WHAT TO WORK ON —
Transcribe the text of each entry below verbatim, line for line. Omit the pictures.

MATERIAL SHOWN —
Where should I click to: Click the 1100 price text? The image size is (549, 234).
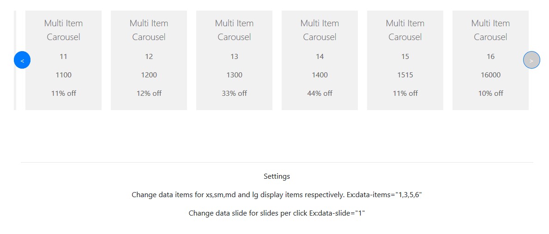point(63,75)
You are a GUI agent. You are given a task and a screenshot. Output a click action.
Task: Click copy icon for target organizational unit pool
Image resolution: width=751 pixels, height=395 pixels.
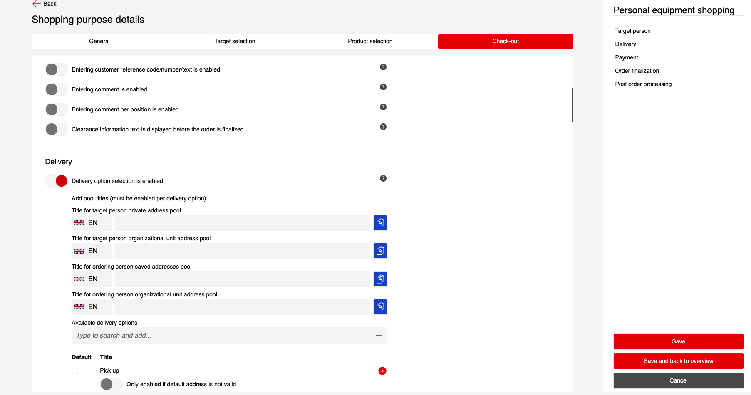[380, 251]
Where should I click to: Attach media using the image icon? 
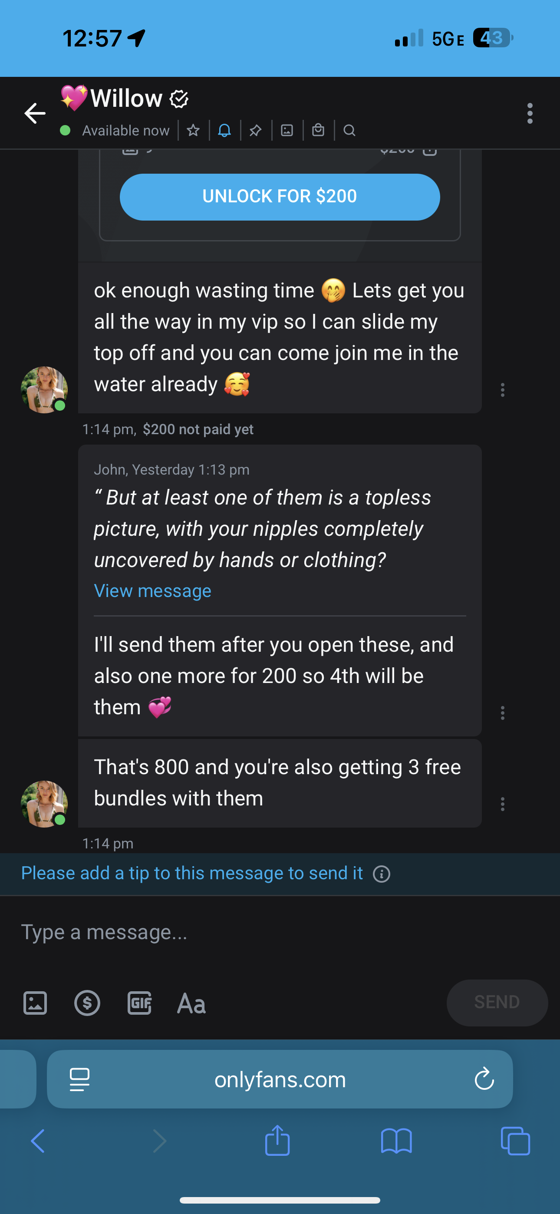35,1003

ANSWER TO THIS TASK —
Where should I click to: Click the 1100 price text? The image size is (549, 234).
point(63,75)
You are a GUI agent. You are given a task and a screenshot. Output a click action.
Task: Click copy icon for target organizational unit pool
Image resolution: width=751 pixels, height=395 pixels.
[380, 251]
Where should I click to: Attach media using the image icon? 
35,1003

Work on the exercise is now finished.